STORED RECORDS:
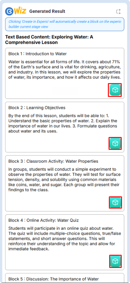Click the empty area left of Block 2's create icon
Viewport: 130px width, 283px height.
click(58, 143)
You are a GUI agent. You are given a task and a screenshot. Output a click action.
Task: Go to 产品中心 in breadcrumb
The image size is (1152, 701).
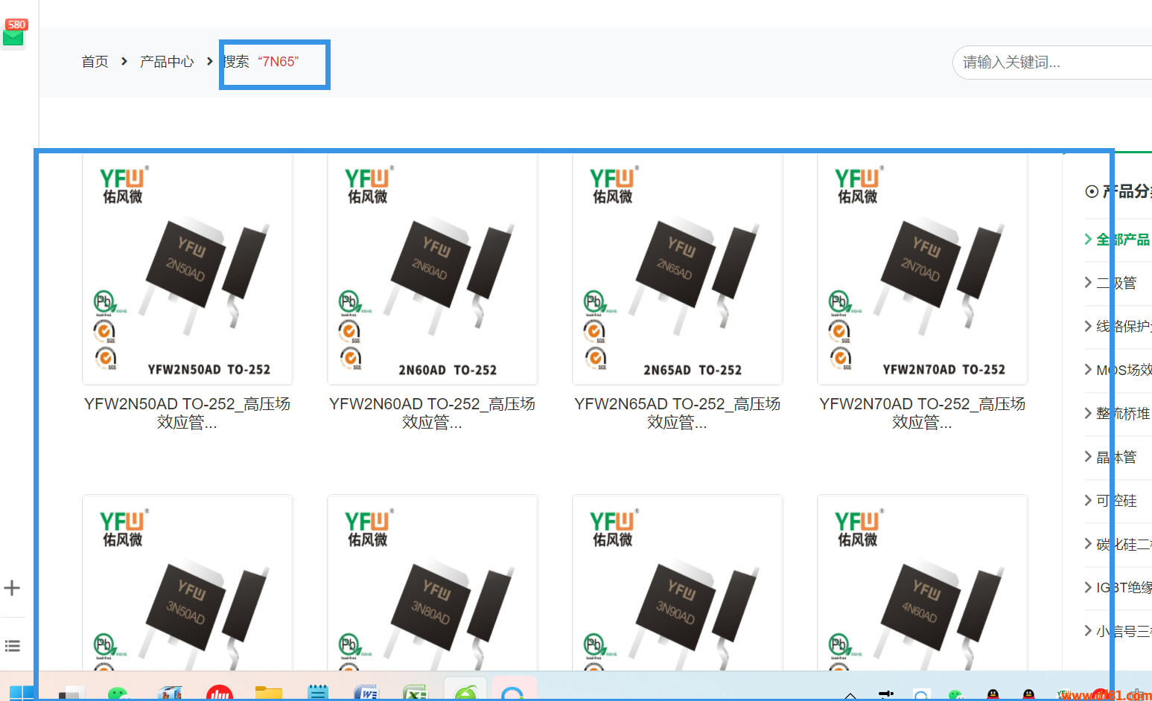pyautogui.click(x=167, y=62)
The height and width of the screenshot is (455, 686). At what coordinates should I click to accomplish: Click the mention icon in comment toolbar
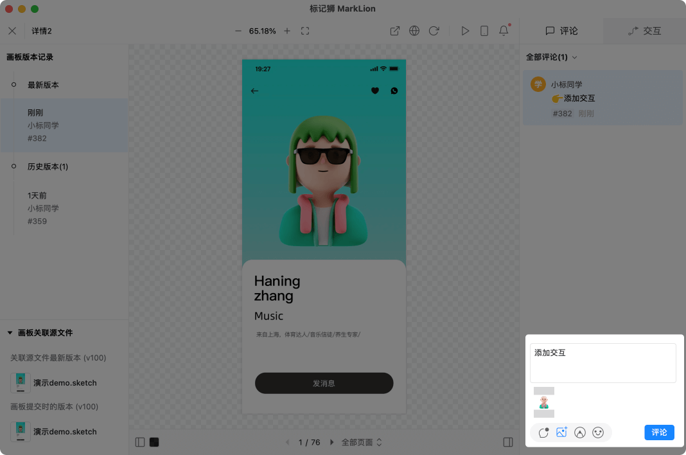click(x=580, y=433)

TO DO:
Render every line of the records above as a JSON list of strings, one string per line, skipping blank lines. Leave the pictures out.

WRITTEN SOLUTION:
[
  "Click the empty area left of Block 2's create icon",
  "Viewport: 130px width, 283px height.",
  "click(58, 143)",
  "You are a GUI agent. You are given a task and a screenshot. Output a click action.",
  "Task: Go to 产品中心 in breadcrumb",
  "The image size is (1152, 701).",
  "pyautogui.click(x=167, y=62)",
  "The height and width of the screenshot is (455, 686). At what coordinates should I click to accomplish: Click the mention icon in comment toolbar",
  "click(x=580, y=433)"
]